Can I let you in on a little parenting secret I've been harboring for about the last nine years of my life? Here it is: None of my babies slept through the night.
I know, I know. You hear stories all the times about mothers who are able to get their babies to sleep through the night.
I was not one of them.
Maybe this is a horrible thing to admit. But surely I can’t be the only parent who had a baby who absolutely refused to sleep through the night.
It's a weird and lonely place to be. But it doesn't mean you are failing as a parent.
Is this normal?
To be honest, I thought it was completely normal for babies not to sleep at night. I never once even dreamed that it could be possible that a baby would sleep through the night. I mean, don't they need to eat?
But believe it or not, these magical, mythical creatures really do exist. Some babies really do sleep through the night, some as early as 1 to 3 months. I can't believe any parent could be so lucky!
Why doesn’t my baby sleep through the night?

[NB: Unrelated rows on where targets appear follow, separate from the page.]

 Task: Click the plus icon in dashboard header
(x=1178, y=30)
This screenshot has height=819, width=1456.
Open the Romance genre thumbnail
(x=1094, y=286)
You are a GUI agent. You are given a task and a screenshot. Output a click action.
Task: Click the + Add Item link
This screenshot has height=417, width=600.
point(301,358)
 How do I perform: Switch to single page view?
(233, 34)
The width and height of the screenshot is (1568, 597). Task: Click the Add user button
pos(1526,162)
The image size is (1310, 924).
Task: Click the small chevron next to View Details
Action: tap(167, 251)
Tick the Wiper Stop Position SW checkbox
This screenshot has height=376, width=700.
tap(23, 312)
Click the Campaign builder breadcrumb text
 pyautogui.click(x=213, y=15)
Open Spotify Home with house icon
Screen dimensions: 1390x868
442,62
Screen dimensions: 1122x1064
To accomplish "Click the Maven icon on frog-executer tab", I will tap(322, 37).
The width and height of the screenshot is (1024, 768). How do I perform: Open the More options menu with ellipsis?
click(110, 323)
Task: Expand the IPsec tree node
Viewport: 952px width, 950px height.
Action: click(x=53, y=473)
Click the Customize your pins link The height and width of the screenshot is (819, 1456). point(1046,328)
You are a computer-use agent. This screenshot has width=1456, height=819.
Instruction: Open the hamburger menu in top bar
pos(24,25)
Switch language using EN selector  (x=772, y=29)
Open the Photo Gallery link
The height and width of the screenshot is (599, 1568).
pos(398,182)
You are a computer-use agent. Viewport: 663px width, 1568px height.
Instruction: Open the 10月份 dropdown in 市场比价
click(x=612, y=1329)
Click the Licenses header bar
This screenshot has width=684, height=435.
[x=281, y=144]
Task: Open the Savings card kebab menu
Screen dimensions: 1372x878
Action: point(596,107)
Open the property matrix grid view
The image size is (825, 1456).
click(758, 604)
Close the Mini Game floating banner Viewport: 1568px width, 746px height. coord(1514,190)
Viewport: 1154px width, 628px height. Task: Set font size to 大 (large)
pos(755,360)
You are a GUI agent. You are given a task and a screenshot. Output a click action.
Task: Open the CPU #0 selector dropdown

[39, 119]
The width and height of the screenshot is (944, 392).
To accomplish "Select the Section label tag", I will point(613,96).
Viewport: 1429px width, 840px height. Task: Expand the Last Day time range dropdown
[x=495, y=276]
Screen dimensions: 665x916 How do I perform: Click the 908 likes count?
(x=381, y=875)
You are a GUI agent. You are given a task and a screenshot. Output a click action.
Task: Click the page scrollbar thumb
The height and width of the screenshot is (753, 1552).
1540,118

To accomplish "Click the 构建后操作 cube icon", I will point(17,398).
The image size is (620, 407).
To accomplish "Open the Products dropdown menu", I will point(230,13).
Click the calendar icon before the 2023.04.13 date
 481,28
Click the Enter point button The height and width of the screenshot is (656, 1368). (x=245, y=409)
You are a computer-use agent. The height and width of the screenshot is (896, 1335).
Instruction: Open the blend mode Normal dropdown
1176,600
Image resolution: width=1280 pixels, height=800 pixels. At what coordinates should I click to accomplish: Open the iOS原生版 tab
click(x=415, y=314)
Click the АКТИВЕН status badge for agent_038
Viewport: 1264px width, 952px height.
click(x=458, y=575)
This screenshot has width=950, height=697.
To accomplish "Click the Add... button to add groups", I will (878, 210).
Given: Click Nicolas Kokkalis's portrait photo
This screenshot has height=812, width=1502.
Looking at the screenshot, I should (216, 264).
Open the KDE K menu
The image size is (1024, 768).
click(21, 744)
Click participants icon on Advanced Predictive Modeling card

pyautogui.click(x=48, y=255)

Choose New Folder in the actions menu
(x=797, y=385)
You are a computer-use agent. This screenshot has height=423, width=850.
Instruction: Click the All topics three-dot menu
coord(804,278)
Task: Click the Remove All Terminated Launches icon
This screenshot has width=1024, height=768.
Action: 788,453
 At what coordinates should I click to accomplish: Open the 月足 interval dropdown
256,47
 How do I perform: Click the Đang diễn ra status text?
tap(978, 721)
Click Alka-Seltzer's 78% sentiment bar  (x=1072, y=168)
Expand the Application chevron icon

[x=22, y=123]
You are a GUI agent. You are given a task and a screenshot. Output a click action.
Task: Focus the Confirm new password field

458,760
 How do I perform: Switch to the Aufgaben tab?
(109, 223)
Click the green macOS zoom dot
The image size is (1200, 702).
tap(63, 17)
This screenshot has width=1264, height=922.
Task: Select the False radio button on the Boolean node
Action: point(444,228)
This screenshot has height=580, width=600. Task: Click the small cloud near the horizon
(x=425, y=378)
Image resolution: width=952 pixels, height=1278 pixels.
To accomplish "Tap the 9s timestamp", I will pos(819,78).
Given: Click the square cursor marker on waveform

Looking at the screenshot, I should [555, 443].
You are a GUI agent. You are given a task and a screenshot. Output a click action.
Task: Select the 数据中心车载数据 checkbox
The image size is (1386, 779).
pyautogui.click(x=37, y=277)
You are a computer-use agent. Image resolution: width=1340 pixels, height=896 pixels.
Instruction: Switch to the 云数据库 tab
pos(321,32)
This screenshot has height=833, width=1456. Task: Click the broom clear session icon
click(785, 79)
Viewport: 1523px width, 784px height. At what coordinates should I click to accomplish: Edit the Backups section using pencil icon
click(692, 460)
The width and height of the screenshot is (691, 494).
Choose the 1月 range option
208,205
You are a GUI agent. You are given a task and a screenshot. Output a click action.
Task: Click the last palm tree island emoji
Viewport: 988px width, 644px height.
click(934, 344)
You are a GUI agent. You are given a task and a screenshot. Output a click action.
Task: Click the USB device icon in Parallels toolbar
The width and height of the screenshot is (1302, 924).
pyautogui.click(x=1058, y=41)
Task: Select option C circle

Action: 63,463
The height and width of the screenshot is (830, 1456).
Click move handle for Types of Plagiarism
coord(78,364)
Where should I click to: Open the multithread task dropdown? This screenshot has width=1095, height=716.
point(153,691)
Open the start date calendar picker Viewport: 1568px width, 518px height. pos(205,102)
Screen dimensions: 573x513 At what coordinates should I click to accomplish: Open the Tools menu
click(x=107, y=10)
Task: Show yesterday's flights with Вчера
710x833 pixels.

So why do some babies sleep fine and others have difficulty? All babies are different. There are so many factors that influence a baby's sleep, including:
- their own development
- special needs
- parent’s health
- feeding challenges
- daytime schedules
It's impossible to judge what is "normal" for one baby's sleep schedule compared to another baby.
In a small study by the American Academy of Pediatrics (AAP), researchers found that on average, most infants were sleeping up to eight hours through the night by 2 or 3 months old, though not always when other family members were sleeping.
Half of babies in the study were sleeping from around 11 p.m. to 6 a.m. by 5 months old. The study, however, didn’t specify what kind of families or babies were represented, so it's hard to say how "average" those babies were. For example, were they breast-feeding?
It's hard to say what’s “normal” unless you're looking at every type of situation.
Should you sleep train your baby?
There is evidence that sleep training works, even for breast-fed infants. While I wholeheartedly admire parents who are able to pull that off, I feel like I was never able to make sleep training work for my kids.
Sleep training always sounded too hard for me. But if I had looked into it, it probably would have saved me a lot of heartache and sleep deprivation.
Whatever method you use, let this be a warning to you, parents of the world, to start good sleeping habits early on.
When to seek help
Some babies and toddlers have natural tendencies to sleep through the night. But others might have undiagnosed sleep problems that could be helped by a professional.
According to a study in the journal Pediatrics, up to 10 percent of observed babies and children through the age of 3 had a sleep disorder or problem reported by a parent. Those sleep disorders can persist throughout childhood and later, so it's best to seek the help of a doctor or specialist early on.
If you're dealing with a baby who refuses to sleep through the night, know that you’re not alone. Keep yourself informed of your options, such as sleep training.
Keep in mind that all babies are different. Having a baby who doesn't sleep through the night doesn’t mean you’re a bad parent. Sometimes babies need extra help learning to sleep at night.